Levée à 6h30, j’ai roulé de bon matin. Premières impressions de la Tasmanie : tout le monde possède un cheval chez soi et il y a beaucoup d’animaux morts au bord ou sur la route.

Je voulais me promener dans le Freycinet national park. Il était 15h30. Et il me demandait de payer 22 dollars, le prix du pass journée… 22dollars c’est aussi le prix d’une nuit dans une auberge. Je préfère rouler en direction du nord et me trouver un endroit où dormir. Sur la route entre Campbell et Launceston, il y avait eu un bushfire la veille ou il n’y a pas beaucoup plus. Les camions de pompier patrouillaient, de la fumée se dégageait encore de certains amas de bois, et tout était calciné. Impressionnant. A Launceston, je me suis arrêté à un backpacker. Je suis rentrée dans le bar-entrée… là, que des gros motards à moustaches au rire gras qui font peur… j’ai prétexté un coup de téléphone pour sortir de l’établissement et je me suis taillée à toute vitesse ! Ce n’était pas franchement un endroit accueillant pour jeune femme seule… La ville était assez glauque. J’ai préféré continuer ma route.

J’ai tenté un arrêt à Hadspen, mais pas de dortoirs nulle part. Puis à Deloraine. Là le petit backpacker était plein. Bon… vais-je devoir dormir dans la voiture cette nuit encore ? J’ai fait le plein et j’ai continué jusqu’à Devonport.
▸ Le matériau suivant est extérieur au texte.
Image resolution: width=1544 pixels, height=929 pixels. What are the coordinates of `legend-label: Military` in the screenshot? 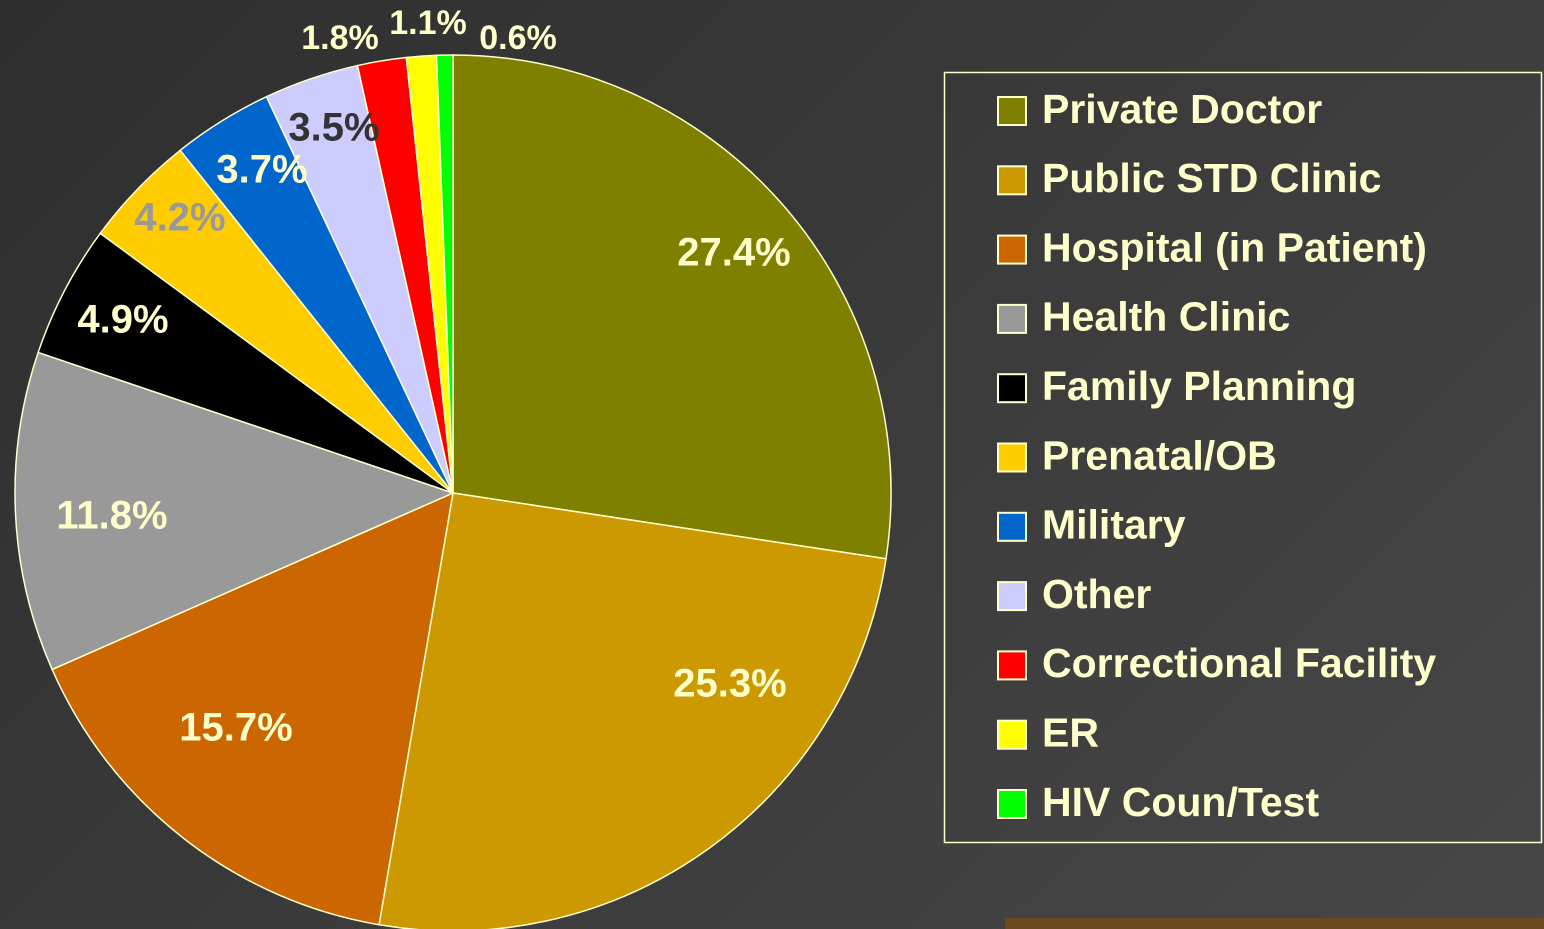 It's located at (1114, 525).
A la base, l’idée c’était que je m’arrête dans une grande ville pour vivre l’ « Australia Day ». A Devonport, enfin, une dernière place de libre pour m’accueillir. Des chinoises dans ma chambre, des chinois qui ont envahis la cuisine et qui empêchent tout membre non-asiatique de se faire une place. La douche avait du mal à s’écouler car le siphon était plein de cheveux, la cuisine était horriblement dégoutante, et les couvertures ne sont pas fournies dans le backpacker… Ah ouf, j’en ai demandé et on m’en a fourni. Si c’était pour avoir froid comme dans la voiture, c’était inutile ! Sur la route aujourd’hui, j’ai vu un animal dont j’avais déjà entendu parler mais que je n’avais jamais vu ; c’est une espèce de porc-épic de la taille d’un hérisson gonflé. D’ailleurs, il en a le comportement. J’ai voulu l’approcher, il s’est tapi sous des feuilles d’arbres, la moitié de son gros derrière dépassant. Je l’ai touché avec un bâton mais il ne s’est que recroqueviller sur lui-même.